### Your goal
Locate the line containing "Click the Кредиты percent icon" in the entries below, then retype it and every later line exactly, leaving out pictures.

(Exercise input)

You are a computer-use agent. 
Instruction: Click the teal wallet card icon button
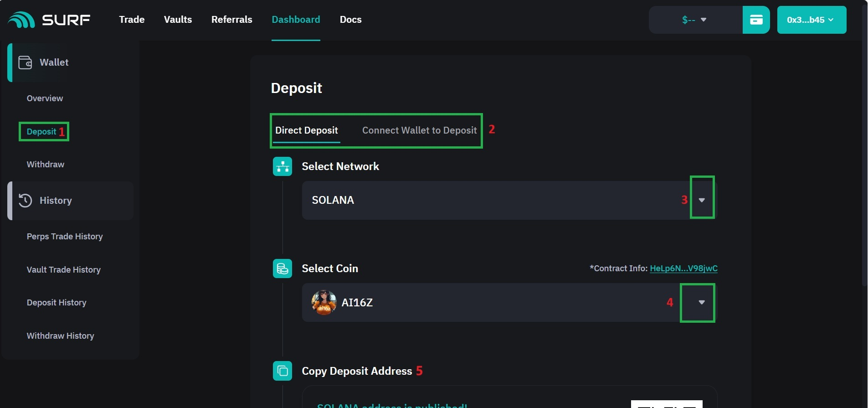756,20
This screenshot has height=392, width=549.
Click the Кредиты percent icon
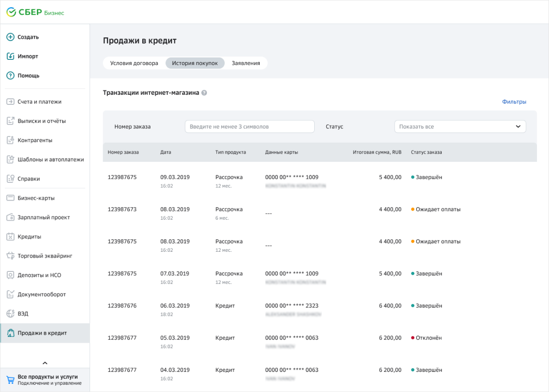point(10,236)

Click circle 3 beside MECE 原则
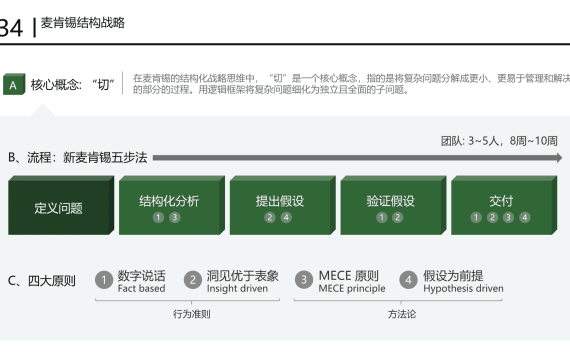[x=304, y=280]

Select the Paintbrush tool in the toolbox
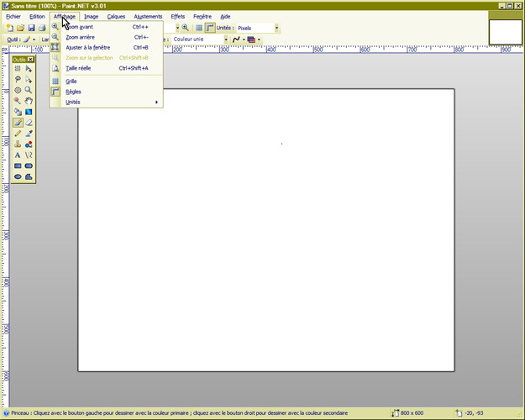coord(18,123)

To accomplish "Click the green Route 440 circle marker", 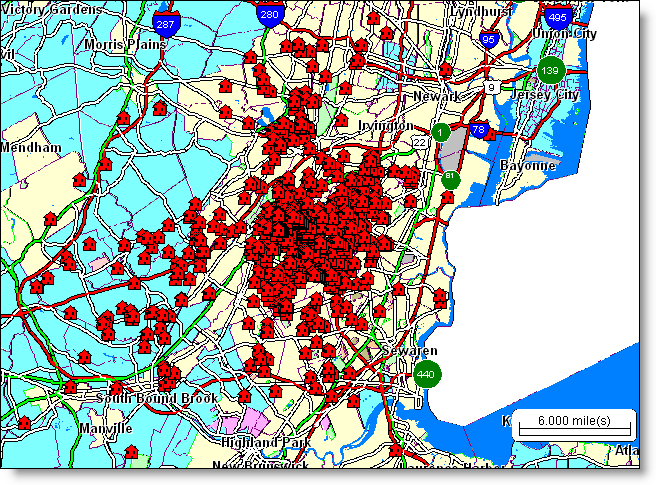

(End Exercise input)

### Completed exercise
Click the Кредиты percent icon
point(10,236)

Click circle 3 beside MECE 原则
[x=304, y=280]

Select the Paintbrush tool in the toolbox
coord(18,123)

To accomplish "Click the green Route 440 circle marker", 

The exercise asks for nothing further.